From the Guidelines
The GOLD 2025 guidelines recommend using pre-bronchodilator spirometry to rule out COPD and post-bronchodilator measurements to confirm the diagnosis, with a post-bronchodilator FEV1/FVC ratio less than 0.7 confirming airflow limitation 1.
Diagnosis of COPD
The diagnosis of COPD should be considered in individuals with chronic respiratory symptoms and/or exposure to risk factors, such as cigarette or biomass smoke exposure 1.
- The testing process should begin with a thorough clinical assessment including smoking history, occupational exposures, and symptom evaluation using validated tools like the COPD Assessment Test (CAT) or Modified Medical Research Council (mMRC) dyspnea scale.
- Spirometry is the gold standard diagnostic test, measuring lung function by assessing the forced expiratory volume in one second (FEV1) and the forced vital capacity (FVC) 1.
Spirometry Measurements
- Pre-bronchodilator spirometry can be used to rule out COPD, while post-bronchodilator measurements are necessary to confirm the diagnosis 1.
- A post-bronchodilator FEV1/FVC ratio less than 0.7 confirms airflow limitation, which is a key criterion for diagnosing COPD 1.
- Post-bronchodilator results close to the threshold should be repeated to ensure a correct diagnosis is made, and to limit COPD overdiagnosis 1.
Additional Testing
- Additional testing may include chest imaging, exercise capacity tests like the 6-minute walk test, and blood tests including alpha-1 antitrypsin levels in younger patients or those with family history.
- The 2025 guidelines emphasize earlier detection through more widespread screening of at-risk individuals, even those without obvious symptoms, as early intervention can significantly slow disease progression 1.
Monitoring Disease Progression
- The guidelines also recommend periodic reassessment of lung function, typically annually, to monitor disease progression and treatment effectiveness 1.
From the Research
COPD GOLD 2025 Guidelines
The Global Initiative for Chronic Obstructive Lung Disease (GOLD) provides guidelines for the diagnosis and management of Chronic Obstructive Pulmonary Disease (COPD) [ 2, 3, 4 ].
Diagnosis and Spirometry
Spirometry is the gold standard for diagnosing and monitoring COPD [ 5 ]. The forced expiratory volume in 1 second (FEV1) and forced vital capacity (FVC) are key parameters used to assess lung function.
Treatment Options
Treatment guidelines recommend the use of inhaled long-acting bronchodilators to alleviate symptoms and reduce the risk of exacerbations [ 2, 3, 4 ].
- Tiotropium, a long-acting anticholinergic, has been shown to be effective in improving lung function and reducing exacerbations [ 2, 3, 4 ].
- Salmeterol, a long-acting beta-agonist, is also used to improve lung function and symptoms [ 2, 3, 6 ].
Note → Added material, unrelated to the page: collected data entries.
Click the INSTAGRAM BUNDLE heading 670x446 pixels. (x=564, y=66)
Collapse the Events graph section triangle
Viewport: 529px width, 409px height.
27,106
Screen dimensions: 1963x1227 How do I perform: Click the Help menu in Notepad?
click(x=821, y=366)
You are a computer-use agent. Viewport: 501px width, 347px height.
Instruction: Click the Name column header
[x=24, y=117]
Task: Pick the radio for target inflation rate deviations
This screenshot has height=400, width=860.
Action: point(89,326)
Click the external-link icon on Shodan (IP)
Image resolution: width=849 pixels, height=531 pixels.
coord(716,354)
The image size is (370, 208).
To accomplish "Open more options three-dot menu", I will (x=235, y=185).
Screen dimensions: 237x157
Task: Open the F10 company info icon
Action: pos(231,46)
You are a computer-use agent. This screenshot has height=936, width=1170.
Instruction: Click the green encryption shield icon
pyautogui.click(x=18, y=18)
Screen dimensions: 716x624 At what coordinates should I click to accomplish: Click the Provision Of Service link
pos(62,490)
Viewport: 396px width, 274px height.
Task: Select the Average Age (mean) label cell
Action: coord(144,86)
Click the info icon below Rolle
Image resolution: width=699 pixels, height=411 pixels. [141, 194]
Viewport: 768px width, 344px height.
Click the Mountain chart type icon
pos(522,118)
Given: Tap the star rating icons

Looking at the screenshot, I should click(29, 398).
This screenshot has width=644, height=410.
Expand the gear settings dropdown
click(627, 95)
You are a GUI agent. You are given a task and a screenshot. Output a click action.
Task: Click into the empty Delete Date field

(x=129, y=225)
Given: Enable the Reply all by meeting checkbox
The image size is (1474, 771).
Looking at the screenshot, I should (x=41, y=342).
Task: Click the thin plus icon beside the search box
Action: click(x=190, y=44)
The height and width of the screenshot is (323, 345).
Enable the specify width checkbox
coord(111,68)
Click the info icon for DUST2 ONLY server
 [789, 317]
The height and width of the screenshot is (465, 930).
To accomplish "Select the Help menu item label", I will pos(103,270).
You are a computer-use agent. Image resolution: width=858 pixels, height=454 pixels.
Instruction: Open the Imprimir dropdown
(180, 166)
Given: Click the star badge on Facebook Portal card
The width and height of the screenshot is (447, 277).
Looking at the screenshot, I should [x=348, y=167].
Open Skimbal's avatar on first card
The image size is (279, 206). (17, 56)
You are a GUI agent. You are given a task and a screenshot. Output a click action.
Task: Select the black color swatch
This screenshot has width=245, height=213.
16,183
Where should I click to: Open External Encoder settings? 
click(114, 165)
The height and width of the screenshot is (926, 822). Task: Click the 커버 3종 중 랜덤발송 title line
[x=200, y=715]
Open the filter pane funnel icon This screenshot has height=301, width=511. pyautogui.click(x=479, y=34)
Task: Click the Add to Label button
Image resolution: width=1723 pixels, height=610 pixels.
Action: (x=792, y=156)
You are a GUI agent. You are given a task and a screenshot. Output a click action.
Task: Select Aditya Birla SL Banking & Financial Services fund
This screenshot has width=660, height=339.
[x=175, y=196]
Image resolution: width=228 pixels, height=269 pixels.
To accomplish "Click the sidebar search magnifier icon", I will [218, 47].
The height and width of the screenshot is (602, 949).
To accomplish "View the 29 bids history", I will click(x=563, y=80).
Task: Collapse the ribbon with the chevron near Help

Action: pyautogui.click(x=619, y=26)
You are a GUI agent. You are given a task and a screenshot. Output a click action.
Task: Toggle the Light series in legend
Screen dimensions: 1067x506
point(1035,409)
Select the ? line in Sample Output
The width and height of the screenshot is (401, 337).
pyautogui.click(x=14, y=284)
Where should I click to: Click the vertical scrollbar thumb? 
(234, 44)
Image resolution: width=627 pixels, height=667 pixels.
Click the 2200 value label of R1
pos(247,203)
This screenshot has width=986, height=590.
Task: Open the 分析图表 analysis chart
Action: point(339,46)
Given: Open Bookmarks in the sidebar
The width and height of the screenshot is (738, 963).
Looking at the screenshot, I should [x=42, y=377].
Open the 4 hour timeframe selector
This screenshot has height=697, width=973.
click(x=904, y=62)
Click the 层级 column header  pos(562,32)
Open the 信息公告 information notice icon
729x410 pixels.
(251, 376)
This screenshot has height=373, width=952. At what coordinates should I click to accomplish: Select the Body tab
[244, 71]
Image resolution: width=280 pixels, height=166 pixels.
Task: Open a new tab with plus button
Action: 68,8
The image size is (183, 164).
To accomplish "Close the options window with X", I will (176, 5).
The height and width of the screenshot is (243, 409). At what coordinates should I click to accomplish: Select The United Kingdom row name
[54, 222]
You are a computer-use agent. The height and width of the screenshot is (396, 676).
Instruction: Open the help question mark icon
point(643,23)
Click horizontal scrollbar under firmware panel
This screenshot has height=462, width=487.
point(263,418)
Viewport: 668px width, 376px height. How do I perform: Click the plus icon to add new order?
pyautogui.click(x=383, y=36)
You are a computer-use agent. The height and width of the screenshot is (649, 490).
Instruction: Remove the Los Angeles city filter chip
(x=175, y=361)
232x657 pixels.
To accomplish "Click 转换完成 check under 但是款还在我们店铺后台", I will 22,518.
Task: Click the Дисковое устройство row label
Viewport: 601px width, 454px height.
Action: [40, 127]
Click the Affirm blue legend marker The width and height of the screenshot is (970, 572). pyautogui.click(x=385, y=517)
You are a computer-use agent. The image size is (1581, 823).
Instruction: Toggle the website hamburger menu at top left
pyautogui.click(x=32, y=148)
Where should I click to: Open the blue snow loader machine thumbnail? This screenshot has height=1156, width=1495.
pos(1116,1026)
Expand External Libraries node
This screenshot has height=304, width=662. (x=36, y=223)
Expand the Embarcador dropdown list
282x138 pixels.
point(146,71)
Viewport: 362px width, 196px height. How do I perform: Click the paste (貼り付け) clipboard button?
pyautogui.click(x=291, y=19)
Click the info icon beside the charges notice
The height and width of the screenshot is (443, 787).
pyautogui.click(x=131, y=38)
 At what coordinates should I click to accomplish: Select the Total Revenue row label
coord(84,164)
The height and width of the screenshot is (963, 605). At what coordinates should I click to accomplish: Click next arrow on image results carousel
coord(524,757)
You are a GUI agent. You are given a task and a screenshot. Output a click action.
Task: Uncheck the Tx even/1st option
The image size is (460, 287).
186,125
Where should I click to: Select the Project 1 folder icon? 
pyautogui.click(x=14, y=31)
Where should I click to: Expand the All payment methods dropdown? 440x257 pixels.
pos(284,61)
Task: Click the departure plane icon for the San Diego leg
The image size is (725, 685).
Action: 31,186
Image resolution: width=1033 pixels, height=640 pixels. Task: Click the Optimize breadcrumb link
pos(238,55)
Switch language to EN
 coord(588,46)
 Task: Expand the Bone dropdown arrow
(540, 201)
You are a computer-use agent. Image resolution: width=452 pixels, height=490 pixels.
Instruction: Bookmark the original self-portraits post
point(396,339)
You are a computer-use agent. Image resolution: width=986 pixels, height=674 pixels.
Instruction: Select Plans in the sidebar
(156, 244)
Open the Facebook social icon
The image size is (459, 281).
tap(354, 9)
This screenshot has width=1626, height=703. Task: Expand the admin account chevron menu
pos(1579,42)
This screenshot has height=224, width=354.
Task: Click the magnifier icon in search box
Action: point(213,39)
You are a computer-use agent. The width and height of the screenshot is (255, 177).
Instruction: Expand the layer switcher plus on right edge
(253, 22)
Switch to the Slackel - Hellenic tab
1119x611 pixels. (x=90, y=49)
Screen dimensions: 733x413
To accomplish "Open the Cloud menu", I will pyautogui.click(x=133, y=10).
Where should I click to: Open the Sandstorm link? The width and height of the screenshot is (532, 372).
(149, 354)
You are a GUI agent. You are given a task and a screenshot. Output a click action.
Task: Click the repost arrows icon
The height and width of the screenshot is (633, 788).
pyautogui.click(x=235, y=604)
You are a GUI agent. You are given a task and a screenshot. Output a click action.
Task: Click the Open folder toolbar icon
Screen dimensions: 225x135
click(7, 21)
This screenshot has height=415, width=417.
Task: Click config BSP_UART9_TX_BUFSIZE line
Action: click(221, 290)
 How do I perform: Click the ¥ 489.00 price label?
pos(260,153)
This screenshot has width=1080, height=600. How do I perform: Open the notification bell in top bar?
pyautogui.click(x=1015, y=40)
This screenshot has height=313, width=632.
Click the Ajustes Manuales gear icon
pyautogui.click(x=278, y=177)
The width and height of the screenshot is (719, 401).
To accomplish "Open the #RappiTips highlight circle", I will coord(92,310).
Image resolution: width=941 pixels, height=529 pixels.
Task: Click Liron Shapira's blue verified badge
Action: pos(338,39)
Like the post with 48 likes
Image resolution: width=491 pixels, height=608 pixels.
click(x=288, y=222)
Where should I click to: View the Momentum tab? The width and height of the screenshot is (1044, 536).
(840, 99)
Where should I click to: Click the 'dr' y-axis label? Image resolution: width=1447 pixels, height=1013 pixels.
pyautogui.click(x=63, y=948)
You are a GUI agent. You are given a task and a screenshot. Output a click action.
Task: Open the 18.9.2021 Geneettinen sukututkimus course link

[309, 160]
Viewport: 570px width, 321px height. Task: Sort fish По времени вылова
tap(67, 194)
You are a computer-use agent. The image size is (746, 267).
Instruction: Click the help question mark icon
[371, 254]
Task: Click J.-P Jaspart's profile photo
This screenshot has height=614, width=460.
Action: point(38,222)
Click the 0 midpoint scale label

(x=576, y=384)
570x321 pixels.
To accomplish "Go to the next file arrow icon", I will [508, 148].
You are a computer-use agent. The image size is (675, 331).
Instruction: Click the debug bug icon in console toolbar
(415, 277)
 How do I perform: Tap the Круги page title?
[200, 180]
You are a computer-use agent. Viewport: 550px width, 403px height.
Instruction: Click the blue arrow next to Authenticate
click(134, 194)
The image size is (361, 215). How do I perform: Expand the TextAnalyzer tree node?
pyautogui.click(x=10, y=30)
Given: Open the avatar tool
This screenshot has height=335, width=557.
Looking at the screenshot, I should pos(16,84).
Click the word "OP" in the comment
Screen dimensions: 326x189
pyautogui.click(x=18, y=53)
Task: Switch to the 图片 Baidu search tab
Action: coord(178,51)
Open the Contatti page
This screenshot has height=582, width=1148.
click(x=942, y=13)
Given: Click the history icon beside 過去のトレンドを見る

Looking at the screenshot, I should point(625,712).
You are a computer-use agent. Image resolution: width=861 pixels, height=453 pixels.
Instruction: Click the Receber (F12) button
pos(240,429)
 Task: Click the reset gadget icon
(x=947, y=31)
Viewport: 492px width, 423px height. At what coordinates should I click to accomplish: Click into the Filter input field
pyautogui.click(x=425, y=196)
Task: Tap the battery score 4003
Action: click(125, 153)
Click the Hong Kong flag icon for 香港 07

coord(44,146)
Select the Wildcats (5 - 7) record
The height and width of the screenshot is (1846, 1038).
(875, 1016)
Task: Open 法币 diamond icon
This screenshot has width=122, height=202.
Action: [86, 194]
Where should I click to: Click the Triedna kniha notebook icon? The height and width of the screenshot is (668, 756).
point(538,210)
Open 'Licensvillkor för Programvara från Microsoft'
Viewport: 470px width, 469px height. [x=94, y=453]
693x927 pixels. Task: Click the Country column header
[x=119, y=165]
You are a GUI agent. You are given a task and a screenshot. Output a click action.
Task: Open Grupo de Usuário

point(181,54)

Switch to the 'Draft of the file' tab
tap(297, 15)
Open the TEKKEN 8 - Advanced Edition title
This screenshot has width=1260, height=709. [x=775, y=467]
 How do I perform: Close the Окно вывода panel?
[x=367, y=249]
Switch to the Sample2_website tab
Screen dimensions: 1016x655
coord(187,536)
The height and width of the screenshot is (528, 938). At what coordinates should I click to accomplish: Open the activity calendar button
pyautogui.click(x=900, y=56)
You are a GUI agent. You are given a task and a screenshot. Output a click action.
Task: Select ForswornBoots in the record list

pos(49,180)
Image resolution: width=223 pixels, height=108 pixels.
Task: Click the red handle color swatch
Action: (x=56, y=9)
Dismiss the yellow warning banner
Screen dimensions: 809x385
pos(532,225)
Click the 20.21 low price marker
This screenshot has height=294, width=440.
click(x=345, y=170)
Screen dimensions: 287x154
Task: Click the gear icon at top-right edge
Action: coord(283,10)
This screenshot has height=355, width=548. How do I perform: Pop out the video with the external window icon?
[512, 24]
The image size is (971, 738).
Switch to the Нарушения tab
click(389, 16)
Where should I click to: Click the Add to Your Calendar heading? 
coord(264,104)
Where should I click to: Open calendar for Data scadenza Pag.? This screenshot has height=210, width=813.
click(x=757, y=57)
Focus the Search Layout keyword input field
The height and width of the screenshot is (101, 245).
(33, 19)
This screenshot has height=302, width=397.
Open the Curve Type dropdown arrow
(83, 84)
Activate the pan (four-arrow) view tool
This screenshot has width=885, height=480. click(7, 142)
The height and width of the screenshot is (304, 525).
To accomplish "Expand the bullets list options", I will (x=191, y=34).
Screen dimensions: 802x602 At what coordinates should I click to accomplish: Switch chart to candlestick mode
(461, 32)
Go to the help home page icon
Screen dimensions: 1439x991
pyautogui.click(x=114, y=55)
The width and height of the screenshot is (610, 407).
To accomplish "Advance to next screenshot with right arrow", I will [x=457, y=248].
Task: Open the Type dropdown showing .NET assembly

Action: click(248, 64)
- Combination therapy of tiotropium and salmeterol has been shown to provide additional benefits in improving lung function and reducing symptoms [ 6 ].
Key Findings
- Tiotropium has been shown to be more effective than salmeterol in preventing exacerbations [ 4 ].
- Combination therapy of tiotropium and salmeterol provides clinically meaningful improvements in airflow obstruction and dyspnea [ 6 ].
- Spirometric indices, such as FEV1 and FVC, are important parameters to assess lung function and monitor disease progression [ 5 ].